Logos can give instant recognition and re-assure visitors of the authenticity of your website. Upon noticing your logo the experience of a visitor can change based on previous interaction with your business.

However, as a website designer, we are so often asked: “can you make our logo much bigger please?” So how big should your logo be on your website.?

Industry studies have shown that across all of the major websites on the internet most logos are actually quite small as a proportion of the actual website.

Many of today’s top logos are designed to stand out on clean white background, perhaps as a result of the print world and brand usage across multiple paper-based products.

Whilst all logos vary in size, only about 7% of logos are more than 100px in height and just 12% are more than 250px in width.

So when asking Clarke Design to “please make our logo stand out more” – we ask you to compare it to the size of logos on other websites first.

What’s the most important thing on your website

Sadly – and you’re not going to like this answer, it is not your logo.

While brand awareness and recognition may be BIG parts of your overall marketing strategy, you’re not going to accomplish anything by simply making your logo BIGGER than everything on your website.

People who know your brand, already know your brand – so you don’t need to ram a huge logo down their throats. They’ll recognise it even if it’s quite small.

People who do not know your brand, want to know what are the benefits of doing business with you and not what does your brand look like – they don’t care about your brand yet.
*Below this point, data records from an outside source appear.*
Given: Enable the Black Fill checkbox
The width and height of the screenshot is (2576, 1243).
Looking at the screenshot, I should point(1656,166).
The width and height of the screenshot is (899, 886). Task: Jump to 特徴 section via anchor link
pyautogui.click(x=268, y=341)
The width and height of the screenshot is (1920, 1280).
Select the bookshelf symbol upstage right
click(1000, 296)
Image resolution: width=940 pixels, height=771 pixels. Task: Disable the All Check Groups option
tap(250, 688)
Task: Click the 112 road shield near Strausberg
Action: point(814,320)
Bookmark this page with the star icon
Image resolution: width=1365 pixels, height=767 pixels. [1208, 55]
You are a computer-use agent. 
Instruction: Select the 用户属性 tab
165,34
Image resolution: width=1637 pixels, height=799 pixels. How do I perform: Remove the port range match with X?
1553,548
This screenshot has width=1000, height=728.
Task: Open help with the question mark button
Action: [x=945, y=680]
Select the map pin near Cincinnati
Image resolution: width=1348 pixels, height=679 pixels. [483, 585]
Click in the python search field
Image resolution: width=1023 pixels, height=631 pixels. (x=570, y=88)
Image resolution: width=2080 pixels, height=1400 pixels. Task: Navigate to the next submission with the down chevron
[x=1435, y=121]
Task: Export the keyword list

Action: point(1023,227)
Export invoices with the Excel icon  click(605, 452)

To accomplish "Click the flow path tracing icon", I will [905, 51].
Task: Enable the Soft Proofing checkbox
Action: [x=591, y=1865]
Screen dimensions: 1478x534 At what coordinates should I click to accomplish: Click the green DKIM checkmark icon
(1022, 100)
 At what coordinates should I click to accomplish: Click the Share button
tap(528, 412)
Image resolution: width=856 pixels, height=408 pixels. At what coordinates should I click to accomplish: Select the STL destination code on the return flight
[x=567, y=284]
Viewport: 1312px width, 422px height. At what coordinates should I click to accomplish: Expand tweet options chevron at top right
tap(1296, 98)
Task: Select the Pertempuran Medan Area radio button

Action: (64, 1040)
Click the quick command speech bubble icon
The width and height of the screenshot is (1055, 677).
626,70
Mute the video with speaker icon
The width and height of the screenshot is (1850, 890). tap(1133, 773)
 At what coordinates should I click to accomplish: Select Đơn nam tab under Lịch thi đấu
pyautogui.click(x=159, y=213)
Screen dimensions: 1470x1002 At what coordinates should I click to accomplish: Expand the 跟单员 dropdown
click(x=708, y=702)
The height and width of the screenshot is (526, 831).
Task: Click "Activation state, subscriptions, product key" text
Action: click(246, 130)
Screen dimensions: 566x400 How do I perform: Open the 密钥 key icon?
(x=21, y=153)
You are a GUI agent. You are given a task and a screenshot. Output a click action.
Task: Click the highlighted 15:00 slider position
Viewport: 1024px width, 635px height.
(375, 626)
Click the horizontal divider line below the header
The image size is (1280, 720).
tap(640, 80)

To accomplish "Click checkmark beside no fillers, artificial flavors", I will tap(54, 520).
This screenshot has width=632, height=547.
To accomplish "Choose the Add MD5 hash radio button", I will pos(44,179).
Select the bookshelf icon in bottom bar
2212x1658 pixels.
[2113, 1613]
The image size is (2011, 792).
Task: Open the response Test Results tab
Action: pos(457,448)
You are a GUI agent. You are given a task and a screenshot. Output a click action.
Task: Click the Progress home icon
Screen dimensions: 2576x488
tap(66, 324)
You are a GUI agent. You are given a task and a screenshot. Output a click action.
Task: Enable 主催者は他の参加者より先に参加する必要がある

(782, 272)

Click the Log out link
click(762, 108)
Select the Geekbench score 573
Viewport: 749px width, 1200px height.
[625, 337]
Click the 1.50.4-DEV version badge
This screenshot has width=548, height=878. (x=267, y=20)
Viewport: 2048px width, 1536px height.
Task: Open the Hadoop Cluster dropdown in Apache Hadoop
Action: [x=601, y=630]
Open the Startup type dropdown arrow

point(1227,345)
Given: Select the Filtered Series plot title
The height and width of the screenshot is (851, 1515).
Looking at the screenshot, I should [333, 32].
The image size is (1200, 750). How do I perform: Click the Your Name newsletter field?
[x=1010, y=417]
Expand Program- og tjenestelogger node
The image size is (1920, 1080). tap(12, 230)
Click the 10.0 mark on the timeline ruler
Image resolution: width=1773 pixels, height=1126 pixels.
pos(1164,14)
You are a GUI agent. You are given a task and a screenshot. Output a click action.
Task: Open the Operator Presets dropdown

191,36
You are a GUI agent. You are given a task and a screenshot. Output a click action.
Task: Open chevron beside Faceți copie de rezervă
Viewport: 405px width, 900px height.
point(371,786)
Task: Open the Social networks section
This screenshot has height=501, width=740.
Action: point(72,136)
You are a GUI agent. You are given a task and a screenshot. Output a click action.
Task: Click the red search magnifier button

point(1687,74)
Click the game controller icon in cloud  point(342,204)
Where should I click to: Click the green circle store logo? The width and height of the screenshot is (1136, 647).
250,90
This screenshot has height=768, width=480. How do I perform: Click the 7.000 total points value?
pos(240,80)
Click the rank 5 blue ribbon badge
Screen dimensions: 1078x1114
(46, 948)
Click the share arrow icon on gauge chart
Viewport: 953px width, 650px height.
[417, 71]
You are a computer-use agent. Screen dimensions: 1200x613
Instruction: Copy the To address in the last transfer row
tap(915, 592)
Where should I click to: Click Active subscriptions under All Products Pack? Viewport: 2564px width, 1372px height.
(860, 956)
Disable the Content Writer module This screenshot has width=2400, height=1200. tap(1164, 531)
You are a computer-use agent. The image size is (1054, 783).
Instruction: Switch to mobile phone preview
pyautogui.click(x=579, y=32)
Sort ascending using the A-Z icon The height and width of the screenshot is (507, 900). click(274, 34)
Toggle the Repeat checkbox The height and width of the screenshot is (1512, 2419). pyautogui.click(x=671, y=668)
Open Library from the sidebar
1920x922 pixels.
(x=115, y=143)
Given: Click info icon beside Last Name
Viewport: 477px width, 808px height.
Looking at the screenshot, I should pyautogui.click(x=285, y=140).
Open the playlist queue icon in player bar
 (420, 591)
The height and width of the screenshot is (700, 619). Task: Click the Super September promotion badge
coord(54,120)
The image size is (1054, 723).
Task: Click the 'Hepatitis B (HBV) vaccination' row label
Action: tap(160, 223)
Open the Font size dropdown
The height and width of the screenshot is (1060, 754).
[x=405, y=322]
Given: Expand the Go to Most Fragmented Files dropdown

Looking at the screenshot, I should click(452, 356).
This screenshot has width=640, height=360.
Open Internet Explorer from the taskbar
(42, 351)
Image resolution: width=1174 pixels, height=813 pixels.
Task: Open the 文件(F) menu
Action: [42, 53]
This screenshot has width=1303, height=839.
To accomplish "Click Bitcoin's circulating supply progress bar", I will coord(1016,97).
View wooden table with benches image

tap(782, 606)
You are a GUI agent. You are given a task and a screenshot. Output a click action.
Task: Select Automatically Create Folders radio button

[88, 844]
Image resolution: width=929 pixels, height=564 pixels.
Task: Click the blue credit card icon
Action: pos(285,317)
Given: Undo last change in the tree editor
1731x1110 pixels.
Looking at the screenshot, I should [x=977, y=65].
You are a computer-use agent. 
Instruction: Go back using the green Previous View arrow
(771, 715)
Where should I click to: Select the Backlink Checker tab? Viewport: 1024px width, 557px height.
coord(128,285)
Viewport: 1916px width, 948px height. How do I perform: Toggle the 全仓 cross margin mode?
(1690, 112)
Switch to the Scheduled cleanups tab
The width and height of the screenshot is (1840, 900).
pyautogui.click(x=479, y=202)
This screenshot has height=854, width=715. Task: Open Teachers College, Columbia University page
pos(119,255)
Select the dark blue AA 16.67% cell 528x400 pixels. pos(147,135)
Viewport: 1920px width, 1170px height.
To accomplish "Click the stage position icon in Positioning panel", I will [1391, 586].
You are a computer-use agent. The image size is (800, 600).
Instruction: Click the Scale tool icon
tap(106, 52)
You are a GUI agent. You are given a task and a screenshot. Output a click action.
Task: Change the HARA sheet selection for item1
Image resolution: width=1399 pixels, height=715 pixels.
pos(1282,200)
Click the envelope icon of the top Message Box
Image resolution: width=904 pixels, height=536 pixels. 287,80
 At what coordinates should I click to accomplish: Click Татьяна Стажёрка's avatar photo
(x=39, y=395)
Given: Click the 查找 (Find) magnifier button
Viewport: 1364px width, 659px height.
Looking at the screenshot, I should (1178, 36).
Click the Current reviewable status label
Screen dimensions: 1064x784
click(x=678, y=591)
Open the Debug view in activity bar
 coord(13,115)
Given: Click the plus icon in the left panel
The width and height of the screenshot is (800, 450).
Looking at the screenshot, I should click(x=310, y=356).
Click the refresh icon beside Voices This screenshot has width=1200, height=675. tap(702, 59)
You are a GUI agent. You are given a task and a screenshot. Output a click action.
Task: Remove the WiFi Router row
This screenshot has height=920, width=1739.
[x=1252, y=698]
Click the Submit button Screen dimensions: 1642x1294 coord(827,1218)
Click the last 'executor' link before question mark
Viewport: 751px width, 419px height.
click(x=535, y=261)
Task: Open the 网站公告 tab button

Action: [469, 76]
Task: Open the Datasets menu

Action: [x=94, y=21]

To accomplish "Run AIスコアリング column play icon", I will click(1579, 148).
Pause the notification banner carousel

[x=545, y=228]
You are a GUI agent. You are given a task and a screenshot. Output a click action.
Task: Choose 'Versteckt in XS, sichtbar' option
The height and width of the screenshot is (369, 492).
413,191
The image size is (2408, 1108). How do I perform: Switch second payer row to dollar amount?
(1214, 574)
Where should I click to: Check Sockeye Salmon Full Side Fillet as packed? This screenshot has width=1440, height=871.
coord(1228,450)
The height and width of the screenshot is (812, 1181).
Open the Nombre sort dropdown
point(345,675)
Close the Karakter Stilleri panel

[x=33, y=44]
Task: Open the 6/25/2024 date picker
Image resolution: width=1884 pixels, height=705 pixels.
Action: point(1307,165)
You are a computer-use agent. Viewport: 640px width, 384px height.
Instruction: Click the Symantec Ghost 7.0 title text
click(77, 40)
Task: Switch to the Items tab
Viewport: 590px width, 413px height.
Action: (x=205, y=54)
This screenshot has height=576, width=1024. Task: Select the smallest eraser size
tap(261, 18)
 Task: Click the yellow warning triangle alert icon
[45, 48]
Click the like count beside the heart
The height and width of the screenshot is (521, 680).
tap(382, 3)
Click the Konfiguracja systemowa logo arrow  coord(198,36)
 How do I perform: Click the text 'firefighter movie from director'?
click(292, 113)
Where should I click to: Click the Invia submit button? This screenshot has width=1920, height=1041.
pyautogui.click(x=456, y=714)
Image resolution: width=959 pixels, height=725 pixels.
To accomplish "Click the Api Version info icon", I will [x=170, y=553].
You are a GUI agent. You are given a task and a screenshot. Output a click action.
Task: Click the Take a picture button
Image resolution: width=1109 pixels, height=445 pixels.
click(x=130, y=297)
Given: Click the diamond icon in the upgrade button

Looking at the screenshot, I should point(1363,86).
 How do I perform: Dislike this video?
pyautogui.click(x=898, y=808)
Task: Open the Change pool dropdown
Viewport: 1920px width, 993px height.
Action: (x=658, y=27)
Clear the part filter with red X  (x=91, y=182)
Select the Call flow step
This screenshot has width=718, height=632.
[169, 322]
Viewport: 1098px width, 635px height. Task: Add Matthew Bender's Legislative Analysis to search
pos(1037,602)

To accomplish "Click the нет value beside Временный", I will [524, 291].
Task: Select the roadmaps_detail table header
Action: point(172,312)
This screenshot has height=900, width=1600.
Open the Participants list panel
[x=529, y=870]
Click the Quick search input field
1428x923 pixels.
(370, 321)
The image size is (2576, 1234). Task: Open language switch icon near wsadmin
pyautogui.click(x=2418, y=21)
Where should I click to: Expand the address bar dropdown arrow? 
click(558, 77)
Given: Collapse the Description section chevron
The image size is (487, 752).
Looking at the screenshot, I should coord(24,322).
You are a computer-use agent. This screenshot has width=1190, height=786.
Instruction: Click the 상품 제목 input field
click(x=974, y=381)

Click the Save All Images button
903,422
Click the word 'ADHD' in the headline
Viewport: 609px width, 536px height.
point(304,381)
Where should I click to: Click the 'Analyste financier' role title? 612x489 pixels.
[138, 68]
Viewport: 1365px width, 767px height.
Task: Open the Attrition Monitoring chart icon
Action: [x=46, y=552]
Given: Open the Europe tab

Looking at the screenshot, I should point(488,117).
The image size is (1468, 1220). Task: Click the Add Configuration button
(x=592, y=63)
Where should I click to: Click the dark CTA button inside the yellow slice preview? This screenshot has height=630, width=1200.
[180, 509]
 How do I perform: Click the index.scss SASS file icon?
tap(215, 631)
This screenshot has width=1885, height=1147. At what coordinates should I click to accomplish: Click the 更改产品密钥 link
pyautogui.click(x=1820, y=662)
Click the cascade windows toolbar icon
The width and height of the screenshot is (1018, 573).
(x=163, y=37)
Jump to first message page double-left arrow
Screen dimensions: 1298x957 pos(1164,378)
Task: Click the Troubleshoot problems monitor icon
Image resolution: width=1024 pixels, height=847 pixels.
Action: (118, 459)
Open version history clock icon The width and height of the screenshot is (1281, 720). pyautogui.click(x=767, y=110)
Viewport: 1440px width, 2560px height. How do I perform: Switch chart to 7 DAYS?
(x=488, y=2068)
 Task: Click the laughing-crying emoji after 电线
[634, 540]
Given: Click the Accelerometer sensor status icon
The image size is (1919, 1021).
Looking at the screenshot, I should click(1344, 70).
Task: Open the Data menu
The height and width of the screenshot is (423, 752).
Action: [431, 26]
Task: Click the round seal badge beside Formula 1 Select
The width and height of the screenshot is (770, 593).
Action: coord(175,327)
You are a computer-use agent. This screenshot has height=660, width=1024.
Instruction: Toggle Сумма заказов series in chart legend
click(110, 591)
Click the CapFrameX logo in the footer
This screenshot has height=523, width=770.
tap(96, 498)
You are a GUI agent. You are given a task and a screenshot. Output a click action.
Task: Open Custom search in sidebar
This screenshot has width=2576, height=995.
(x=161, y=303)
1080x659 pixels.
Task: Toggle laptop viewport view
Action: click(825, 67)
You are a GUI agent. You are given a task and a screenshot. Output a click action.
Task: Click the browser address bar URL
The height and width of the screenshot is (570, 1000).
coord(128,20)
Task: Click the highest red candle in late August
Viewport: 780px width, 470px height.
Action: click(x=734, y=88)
They care about your great products and services.

Is your logo right for a website?

So if you think that your logo isn’t standing out as well as it should on your website, maybe it’s the logo itself that is the problem. The design, colour, clarity, shape and simplicity can all affect how big a logo looks rather than the actual size of the logo itself.

So ask yourself, “have I just grabbed my standard logo for my website designer to use or have I given them the perfect logo for the website?”


If you’ve got a tiny strapline as part of your logo, or a ‘since 1957’, maybe those elements don’t work so well when the logo is used on a website. Can you move them, alter them or just remove them altogether?


Maybe your logo is normally tall and thin and adding this to a website screen that’s nice and wide just doesn’t work. A square logo will not look as big as a short and wide logo, as most websites are wider than they are tall on most screens.

So can you alter your logo shape to fit better on your website?


Clarke Design normally has a circular logo with three words above one another. However this didn’t look as good as it could on our website, so we widened the logo to be shorter and wider and put the words next to each other – we think that this works better, makes the logo smaller in height and is still very readable.


Sometimes it’s the clarity of the logo itself that is the problem. Was it designed to look great on paper with a fuzzy edge, or drop shadow that just looks poor on screen.

Sometimes the colour of a logo can change how clear and clean it looks.

The graphical format that the logo is provided in also helps with clarity. JPG format is great for photographs, but PNG is so much better for logos and graphics.

Where else to use it

If you want your logo to have more presence, maybe use it as part of another element on your home page. Add it in as part of a slideshow or an about section.

However, our recommendation is that the logo that is used as part of the page header, on every page, needs to be of a considered and industry acceptable size.

In Conclusion

So before you ask Clarke Design to make your logo bigger, please have a think about everything we’ve said and ask yourself, “is the logo we have chosen for our website correct?”